Fourth, USDOE Assistant Secretary for Innovation and Improvement Jim Shelton used to work for Gates as the Gates Foundation director of its education division. Shelton is also a partner with the charter-market-creating New Schools Venture Fund (a connection to Education Undersecretary nominee Ted Mitchell) AND was a senior management consultant for McKinsey and Company (former employer of Common Core “lead architect” David Coleman).
To be fair, I must note that Reidenberg’s paper does include the following acknowledgement and assertion of no influence of funding upon study outcomes:
A gift from Microsoft to the Center on Law and Information Policy at the Fordham University School of Law, New York, NY (Fordham CLIP) supported work on this study.
The views and opinions expressed in this report are those of the authors and are not presented as those of any of the sponsoring organizations or financial supporters of those organizations.
However, whereas the Reidenberg et al. study “proposes a set of specific, constructive recommendations for school districts and vendors to be able to address the deficiencies in privacy protection,” it does not address the question of the appropriateness of such massive data collection in the first place.
To be blunt: Reidenberg and his colleagues can offer as many reasonable cautions as they like. None if it matters since those with the power and influence to force their data collection agenda answer to no one.
Reidenberg et al. suggests the establishment of a national research center and clearinghouse.
What they should have suggested is the establishment of a regulatory agency to enforce their other suggestions and a halt to all massive data collection until such an agency were established and active.
(I have no evidence to the effect that the Reidenberg recommendations were in some way modified to suit the wishes of the study’s funder. However, I have been learning some lessons regarding the subtle limiting ability of funders upon so-called “outside” or “objective” investigation. For example, I will never forget that the agency hired by former DC Chancellor Rhee and Rhee successor Henderson to investigate cheating in DC, Caveon, had limits set by its “funders” and had to operate within the scope of those limits. Thus, I learned that it is possible for investigators [and researchers] to operate truthfully within prescribed limits. Thus, in reading the Reidenberg et al. recommendations, I wonder whether the overall study is somehow couched within parameters “suitable” to Microsoft and by extension, Gates.)
No one on this panel will offer strong cautions against massive data collection.
Incidentally, no one on this panel will be subject to having the likes of inBloom “store” hundreds of data points connected to their lives in some unregulated “cloud.”
And so it goes in the world of corporate reform: Those cheerleading and strategically devising ways to entice “voluntary” participation/agreement are themselves removed from the consequences of their own advice.

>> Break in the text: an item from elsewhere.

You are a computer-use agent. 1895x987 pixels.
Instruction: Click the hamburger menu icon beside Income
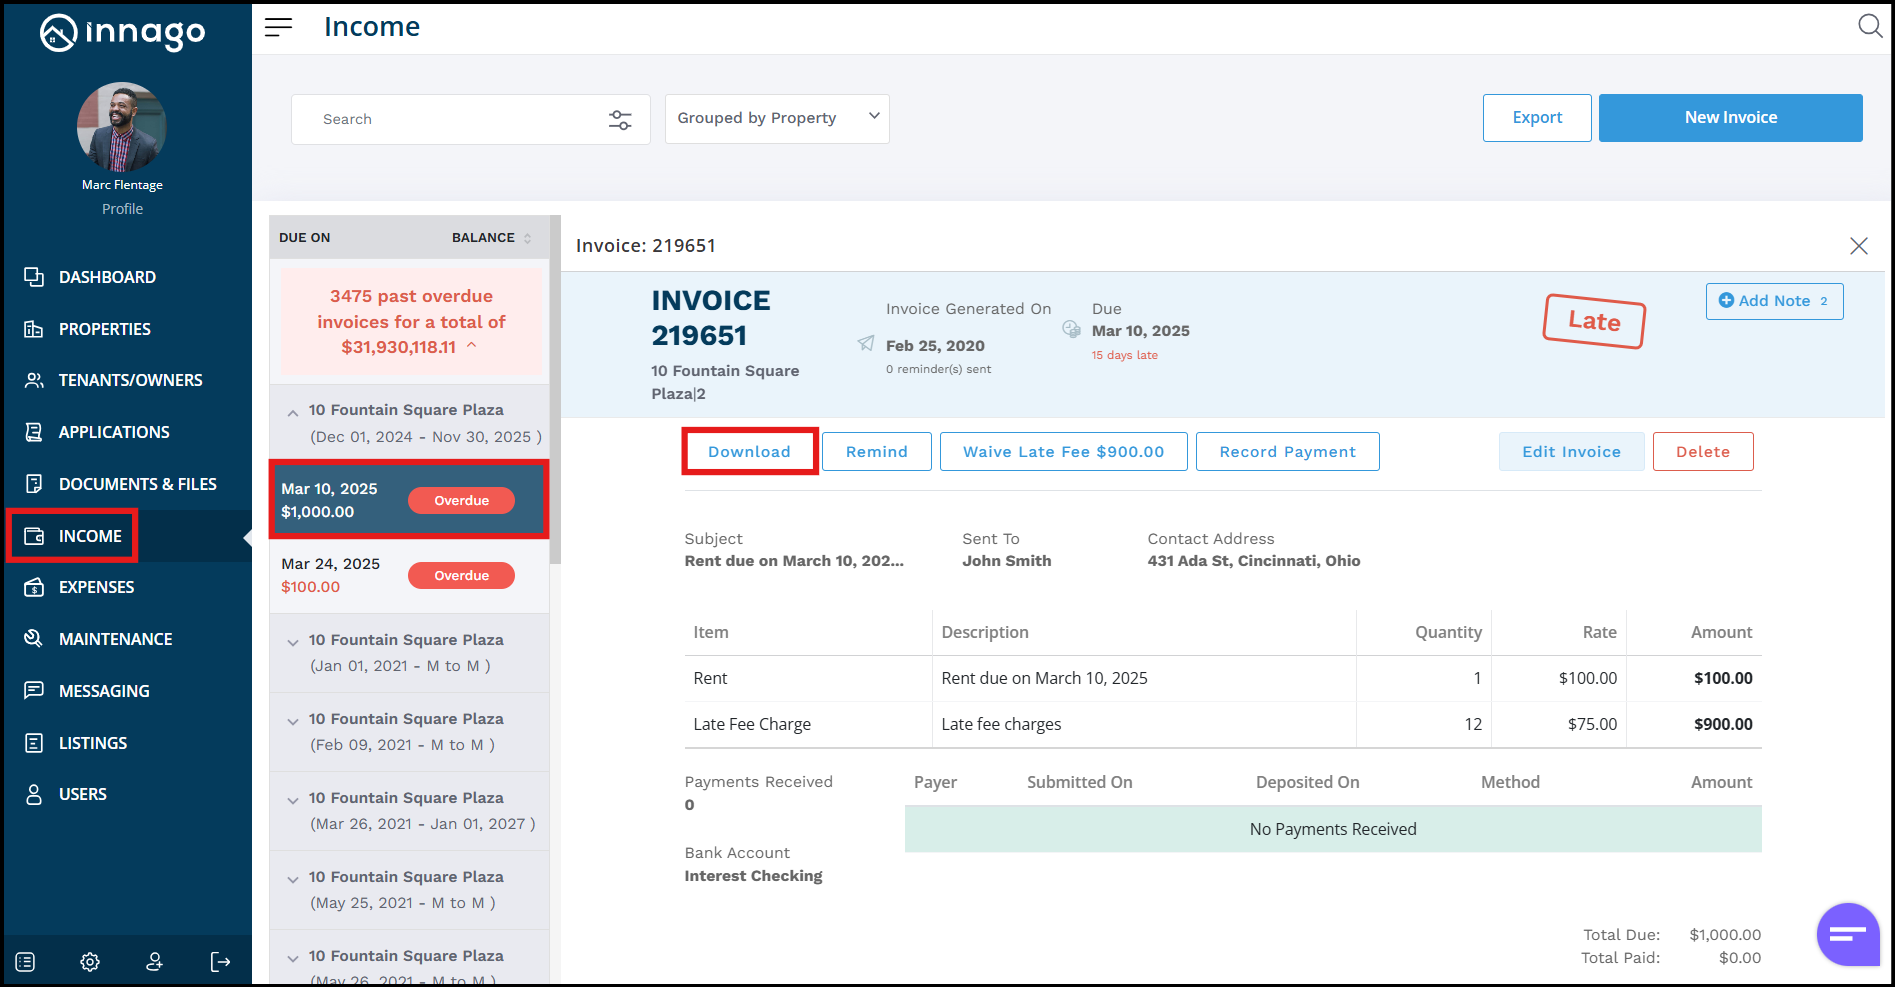pos(278,27)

I challenge Duncan, and Gates, and Guidera, and Shelton, and Reidenberg, and anyone else who promotes the longitudinal data collection on America’s students to first volunteer for hundreds of points of his or her own information– selected by others– to be placed in the trust and care of the privatizer-friendly data cloud.
Such a demonstration really would be the heights of “backing up one’s opinion with data.”